Conclusions

Upon completion of preliminary architecture for the VIRAM tri-multiplier, much insight has been gained about multiplier design and conforming such to the VIRAM requirements. The initial tri-multiplier design was cumbersome in all respects except throughput. The square ratio multiplication scheme could produce 2-4X the output of the natural ratio, but the cost in power is too substantial. After power analysis of the initial multiplier, it was gleamed that over 70% of the power was in the 16-bit multiplier, this had to be reduced.
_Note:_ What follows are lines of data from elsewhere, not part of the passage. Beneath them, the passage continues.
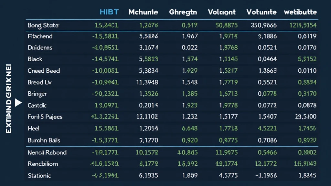
Task: Click the Driidenns row name
Action: tap(40, 48)
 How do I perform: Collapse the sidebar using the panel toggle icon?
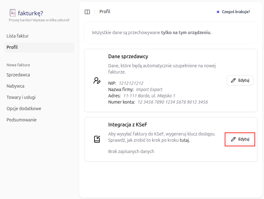coord(87,12)
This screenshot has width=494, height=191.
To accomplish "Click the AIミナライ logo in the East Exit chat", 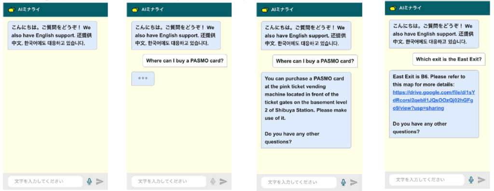I will point(393,8).
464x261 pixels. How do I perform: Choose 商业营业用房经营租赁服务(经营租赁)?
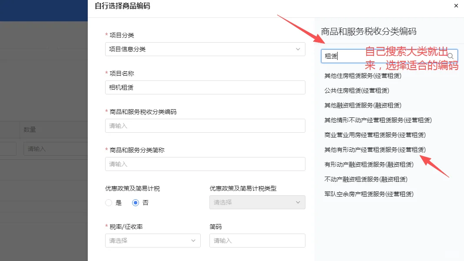tap(373, 134)
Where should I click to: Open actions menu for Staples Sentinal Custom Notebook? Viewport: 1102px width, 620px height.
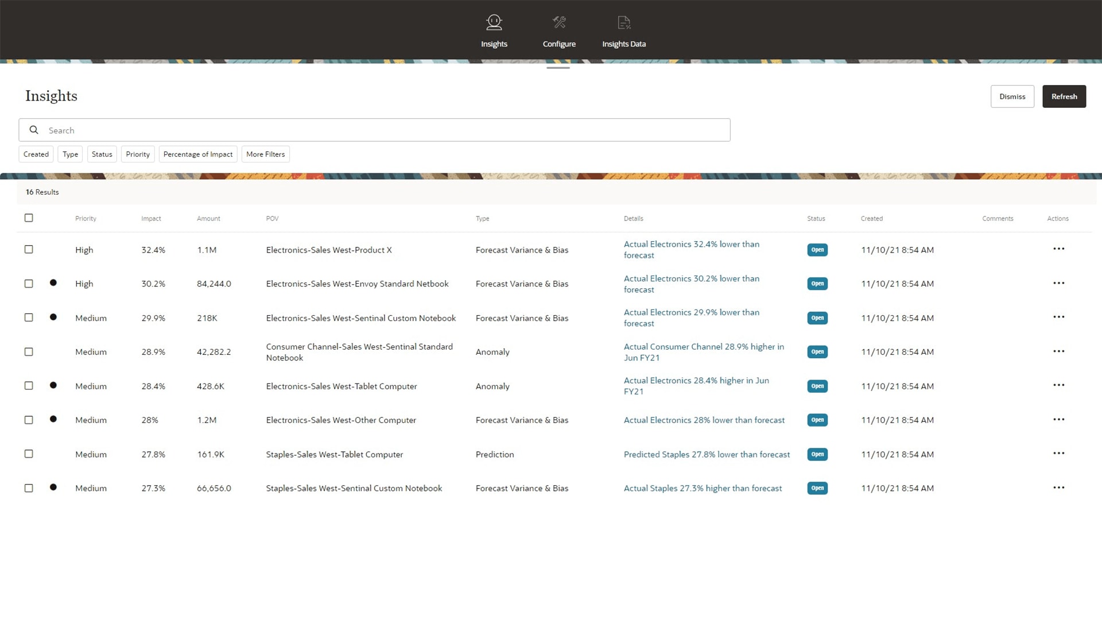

Use of lower power logic styles (double pass transistor vs. dual rail dynamic) and a slower clock cycle reduced power greatly (3X). Further improvements were gained by architectural changes by removing components that are not used in the natural ratio scheme and by bypassing additions when possible. All these changes consider, power was reduced to 563.58 mW with use of the same technology. By suggesting a possible roadmap for the future, power can be further reduced to 116 mW by using the Enhanced Natural Ratio (Double Pass Transistor @1.0V). Although latency was not a major issue for our design, we still achieved a max cycle delay of four (4) cycles for the Enhanced Natural Ratio (Double Pass Transistor @2.5V) . Integration of the design into the VIRAM architecture will require few changes or requirements. The only foreseeable requirement of VIRAM is a DLL to produce the multiplication of the 200 MHz clock cycle to the needed 800 MHz interpipelined frequency. With the addition of the tri-multiplier to VIRAM design, the VIRAM vector processors will be able to keep up with the high bandwidth delivered by the on-chip RAM. This high bandwidth capability will also allow the VIRAM to handle the real time constraints placed on DSP applications.